Actions to take -
A - Copy the passage of the Scala forum thread that runs between "There are three" and "is usually fine.", inclusive, word for word.
B - Please return the lines of the listing between the lines holding "At what coordinates" and "Action: pos(538,302)", inclusive, with "dialog" changed to "popup" and everything else left as it is. Give only those lines.

Page text -
****************************************
I guess my question is basically: how can the program be written when both Course.students and School.courses are val's? Besides: is my code scala-like or is there anything else I should consider?

thanks, Simon

jducoeur · October 10, 2018, 4:03pm

Yep, that’s a very typical use case.

There are three key things to keep in mind:

Scala’s immutable.Map is specifically designed for reasonably efficient additions, despite being immutable (which it does by sharing data with previous copies). So “copying” a Map with + is usually fine.
Typically, you would use case class for all of your major data structures.
case class has a magically-created .copy() function that you normally use for these things.

So your example would come out something like:

// I would typically define this as a trait
trait Person {
  // Making this an abstract def leaves you lots of flexibility in how you define it in children:
  def name: String
  override def toString: String = name
}

// No need for the `override val` in a case class, nor do we need to pass it to the parent;
// it just gets inherited:
case class Teacher(name: String) extends Person

case class Student(name: String) extends Person

// Make Course an immutable case class, and have students be just another immutable field.
****************************************
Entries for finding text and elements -
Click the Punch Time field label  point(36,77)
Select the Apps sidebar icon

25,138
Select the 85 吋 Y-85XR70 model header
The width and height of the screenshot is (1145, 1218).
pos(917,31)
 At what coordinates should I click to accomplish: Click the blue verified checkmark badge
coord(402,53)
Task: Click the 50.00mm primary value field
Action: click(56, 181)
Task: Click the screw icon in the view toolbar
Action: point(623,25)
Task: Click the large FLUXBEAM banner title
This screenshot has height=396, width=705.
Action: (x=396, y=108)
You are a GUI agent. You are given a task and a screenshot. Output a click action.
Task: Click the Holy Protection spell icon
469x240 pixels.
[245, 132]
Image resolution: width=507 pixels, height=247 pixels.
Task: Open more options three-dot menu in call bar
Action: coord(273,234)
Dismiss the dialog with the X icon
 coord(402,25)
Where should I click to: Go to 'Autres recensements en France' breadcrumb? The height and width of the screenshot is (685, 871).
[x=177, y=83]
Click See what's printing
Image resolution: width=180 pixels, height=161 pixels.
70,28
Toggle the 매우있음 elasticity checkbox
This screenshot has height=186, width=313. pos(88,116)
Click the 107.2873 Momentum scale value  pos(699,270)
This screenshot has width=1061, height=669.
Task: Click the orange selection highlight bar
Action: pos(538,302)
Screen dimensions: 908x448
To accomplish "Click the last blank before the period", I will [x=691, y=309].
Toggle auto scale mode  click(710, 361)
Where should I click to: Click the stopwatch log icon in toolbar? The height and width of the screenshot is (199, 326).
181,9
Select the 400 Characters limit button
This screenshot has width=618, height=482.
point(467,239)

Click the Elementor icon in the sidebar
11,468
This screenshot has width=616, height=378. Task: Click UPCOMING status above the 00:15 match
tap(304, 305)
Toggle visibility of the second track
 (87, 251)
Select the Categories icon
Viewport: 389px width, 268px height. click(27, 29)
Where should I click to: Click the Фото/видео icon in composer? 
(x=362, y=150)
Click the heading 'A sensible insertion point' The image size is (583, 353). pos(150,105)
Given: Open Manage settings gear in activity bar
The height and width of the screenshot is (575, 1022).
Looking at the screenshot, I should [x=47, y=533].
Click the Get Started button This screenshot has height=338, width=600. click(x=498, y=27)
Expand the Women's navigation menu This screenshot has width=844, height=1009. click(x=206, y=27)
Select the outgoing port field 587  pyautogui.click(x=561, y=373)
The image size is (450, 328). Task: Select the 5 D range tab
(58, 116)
****************************************
Answers to the tasks -
A -
There are three key things to keep in mind:

Scala’s immutable.Map is specifically designed for reasonably efficient additions, despite being immutable (which it does by sharing data with previous copies). So “copying” a Map with + is usually fine.

B -
 At what coordinates should I click to accomplish: Click the blue verified checkmark badge
coord(402,53)
Task: Click the 50.00mm primary value field
Action: click(56, 181)
Task: Click the screw icon in the view toolbar
Action: point(623,25)
Task: Click the large FLUXBEAM banner title
This screenshot has height=396, width=705.
Action: (x=396, y=108)
You are a GUI agent. You are given a task and a screenshot. Output a click action.
Task: Click the Holy Protection spell icon
469x240 pixels.
[245, 132]
Image resolution: width=507 pixels, height=247 pixels.
Task: Open more options three-dot menu in call bar
Action: coord(273,234)
Dismiss the popup with the X icon
 coord(402,25)
Where should I click to: Go to 'Autres recensements en France' breadcrumb? The height and width of the screenshot is (685, 871).
[x=177, y=83]
Click See what's printing
Image resolution: width=180 pixels, height=161 pixels.
70,28
Toggle the 매우있음 elasticity checkbox
This screenshot has height=186, width=313. pos(88,116)
Click the 107.2873 Momentum scale value  pos(699,270)
This screenshot has width=1061, height=669.
Task: Click the orange selection highlight bar
Action: pos(538,302)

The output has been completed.